[start of Text excerpt]

We set out the development of three tools, 7 Steps, Jigsaw Target and Stages of Maturity (SOMAT) and explain the evolution in their use as an integrating model.

We describe how we used these models to teach Business Responsibility and Sustainability in the Cranfield School of Management (UK) international MBA and the Masters students in The Rotterdam Business School (Netherlands).

The Graduate students of the RBS used the tools to analyse over 120 businesses, large and small, across over 20 countries. Management of these provided positive feedback to the results and the students’ recommendations.

We offer the integrating model as a potential tool to aid the teaching of Business Responsibility and Sustainability in other business schools both with pre- and post-work experience Masters students and to form the basis of future research on embedding the principles of responsible business.

November 7, 2018

§3. Governance – what should the CEO or Directors be doing?

In this series of three brief articles, Ron Ainsbury, Visiting Fellow at the Cranfield School of Management and Senior Fellow at the Research Centre Business Innovation at the Rotterdam University of Applied Sciences, sets out why and how New Zealand directors should be directing efforts to ensure that their businesses have a clear purpose and have the governance systems in place to ensure that the purpose is followed.

[end of Text excerpt]

Problem details:
Carry on the text about teaching Business Responsibility and Sustainability, starting right after its last sentence. The material that comes next is separate from this text.

[start of Data extract]

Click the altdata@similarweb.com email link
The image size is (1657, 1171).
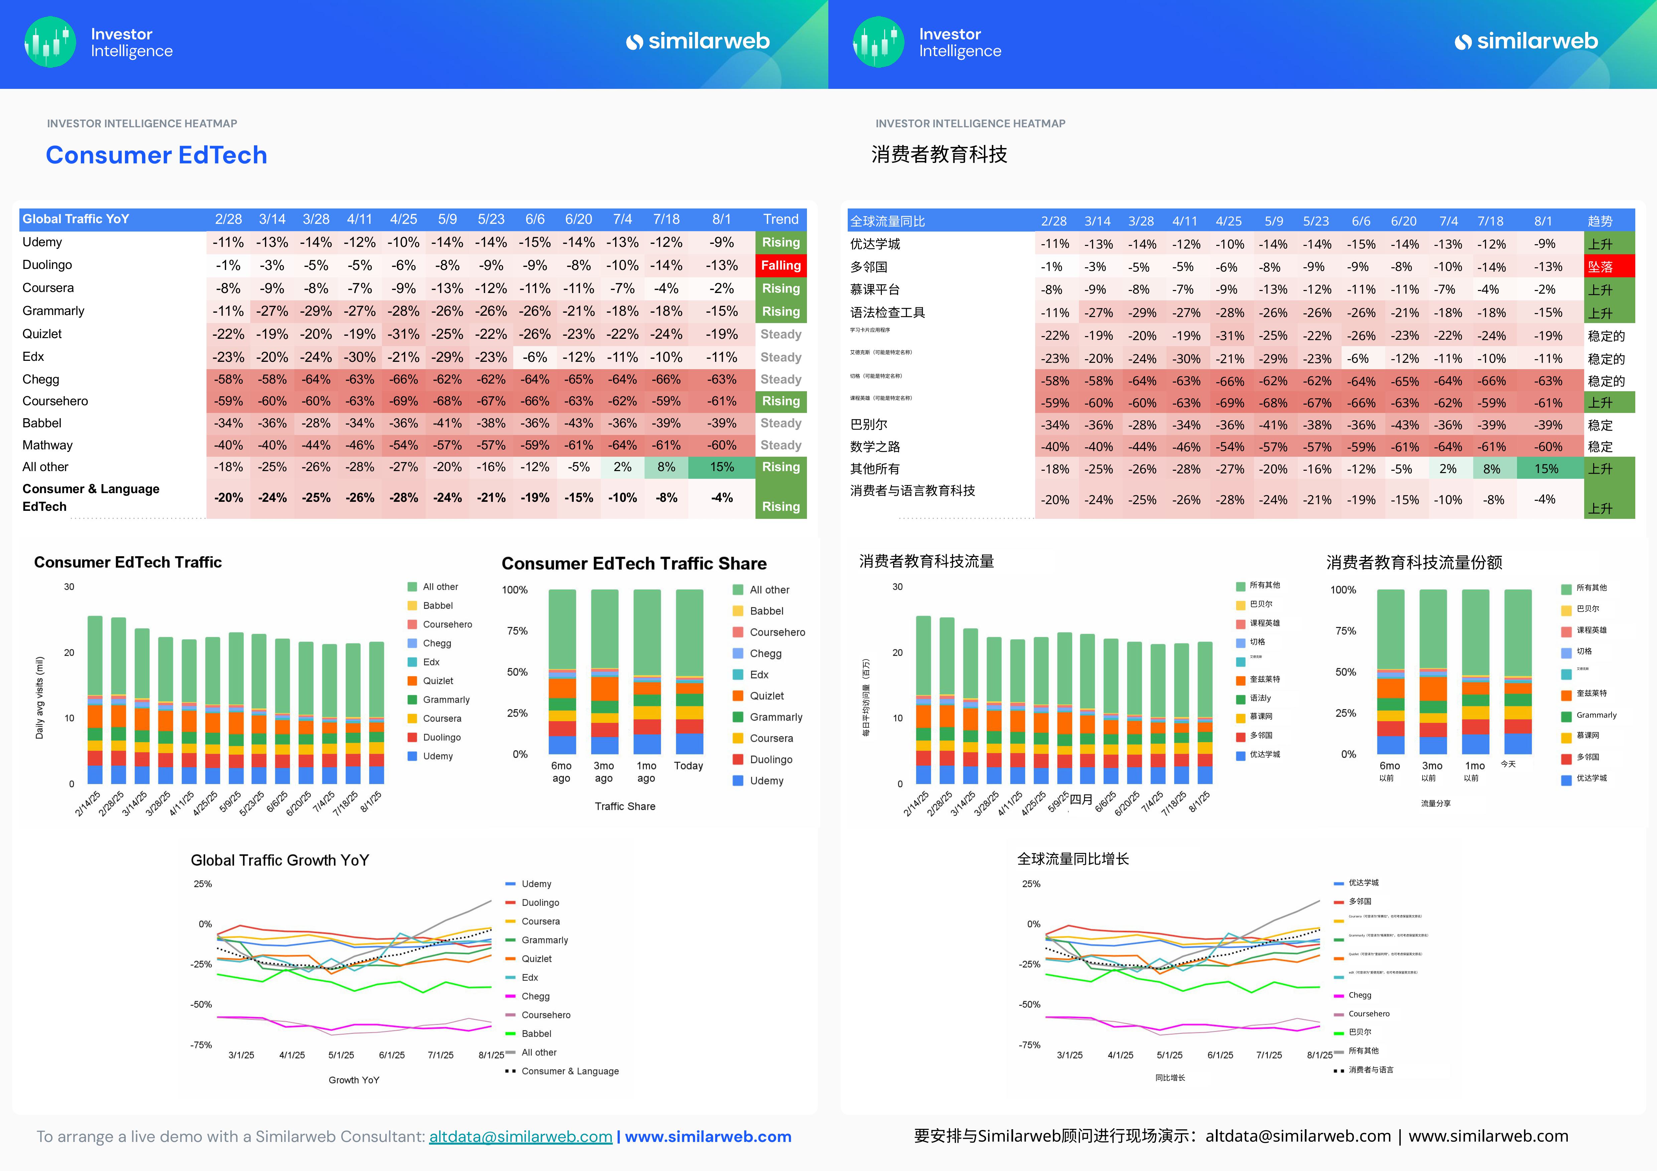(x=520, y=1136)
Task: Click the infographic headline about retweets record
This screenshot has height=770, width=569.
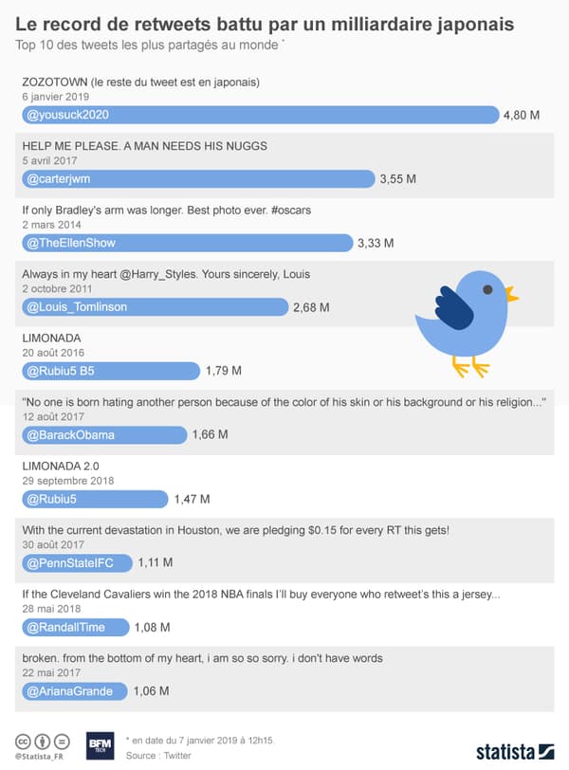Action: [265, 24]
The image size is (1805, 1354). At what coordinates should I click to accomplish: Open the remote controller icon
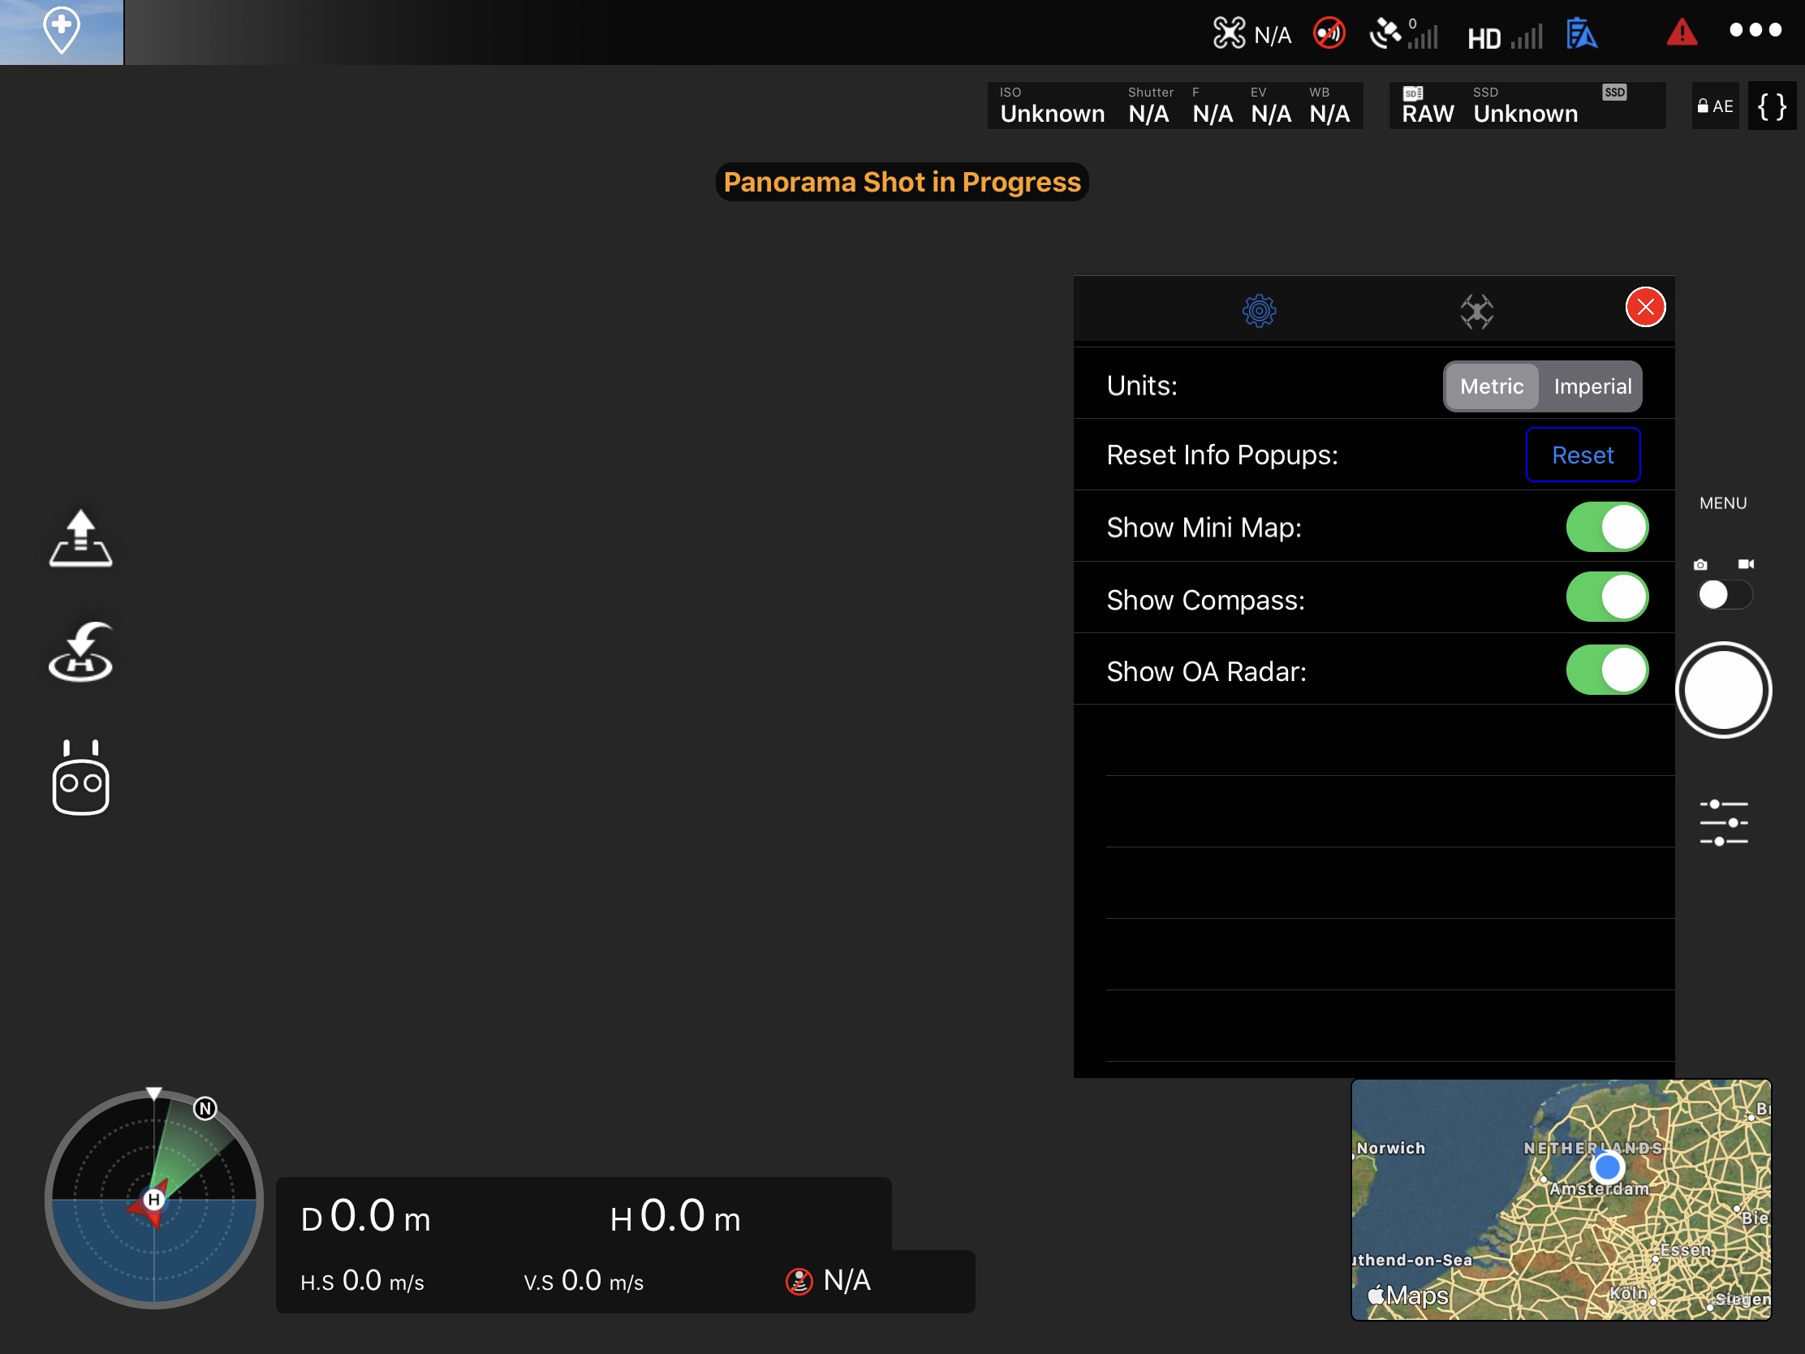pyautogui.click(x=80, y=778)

[end of Data extract]

Exercise output:
Perhaps, by focusing on purpose and embedding the culture and values to support that purpose, much of the unethical behaviour of corporations could be reduced and so much of the focus on the plethora of compliance rules, regulations and procedures minimised.

Questions for Leaders

These are the fundamental questions that a board (or the CEO) should be able to answer.

Q What is the purpose of this business or organisation?

Follow Simon Sinek’s directive – “Start with Why?”[1]Why do we exist? A statement of purpose is not to be confused with a Mission Statement. The difference is neatly explained in an HBR article by Bruce Jones of the Disney Institute: “Purpose answers Why, Mission answers What”.

Is the purpose expressed in a simple, easy-to-understand way? There are now many examples of well-expressed purpose statements.

 

If the purpose is not clearly stated then the Board should work with the CEO to develop a meaningful purpose – one that is consistent with the operations of the business. There are several guides as to how to do this, for example, https://www.blueprintforbusiness.org.

Q Is the purpose supported by a set of values that define our organisation’s behaviour?

These should not be just words but should drive the way the business develops its strategy and manages its operations on a daily basis. Values can help drive the business. As Xerox CEO, Anne Mulcahy reported corporate values “helped save Xerox during the worst crisis in our history.”

New Zealand’s Z Energy has a clearly-explained set of values which provide a great example for others to follow.

Figure : Z Energy Values

 

 

Q. Does purpose underpin our current strategic plan and goals?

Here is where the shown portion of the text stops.